Jacques Pâris de Bollardière
Jacques Pâris de Bollardière, (appelé Jacques de Bollardière par convenance) né le 16 décembre 1907 à Châteaubriant dans la Loire-Inférieure et mort le 22 février 1986 à Guidel (village du Vieux-Talhouët) dans le Morbihan, est un officier général de l’armée française, combattant de la Seconde Guerre mondiale, de la guerre d'Indochine et de la guerre d'Algérie. C'est également une des figures de la non-violence en France.
Issu d’une famille catholique fervente, il suit la tradition familiale en s’engageant dans une carrière militaire, la famille Pâris de Bollardière est une famille d'ancienne bourgeoisie originaire du Dauphiné, qui a donné de nombreux officiers à la France.
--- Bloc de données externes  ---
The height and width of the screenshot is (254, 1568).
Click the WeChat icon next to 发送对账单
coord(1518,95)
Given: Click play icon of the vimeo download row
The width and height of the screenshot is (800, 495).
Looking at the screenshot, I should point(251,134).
Elle est issue d'Antoine Pâris (1541-1602), notaire royal à Réaumont. Il est apparenté aux frères Pâris, financiers sous le règne du roi Louis XV. Jacques Pâris de Bollardière, lui, participera à la Seconde Guerre mondiale, où il se distinguera par son courage et son leadership. Après la guerre, il est impliqué dans la guerre d’Indochine et la guerre d’Algérie.
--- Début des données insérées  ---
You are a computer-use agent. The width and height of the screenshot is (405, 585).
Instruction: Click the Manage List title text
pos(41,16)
Cependant, c’est son opposition à la torture pendant la guerre d’Algérie qui le rend célèbre. C'est à son retour en France qu'il s'exprime publiquement au sujet de la torture à l'occasion de la sortie du livre de Jean-Jacques Servan-Schreiber Lieutenant en Algérie. Sa prise de position publique dans je journal L'Express, lui vaut une sanction de soixante jours d’arrêt de forteresse, le 15 avril 1957, à La Courneuve. Après sa carrière militaire, il devient un ardent défenseur de la non-violence et milite pour les droits de l’homme.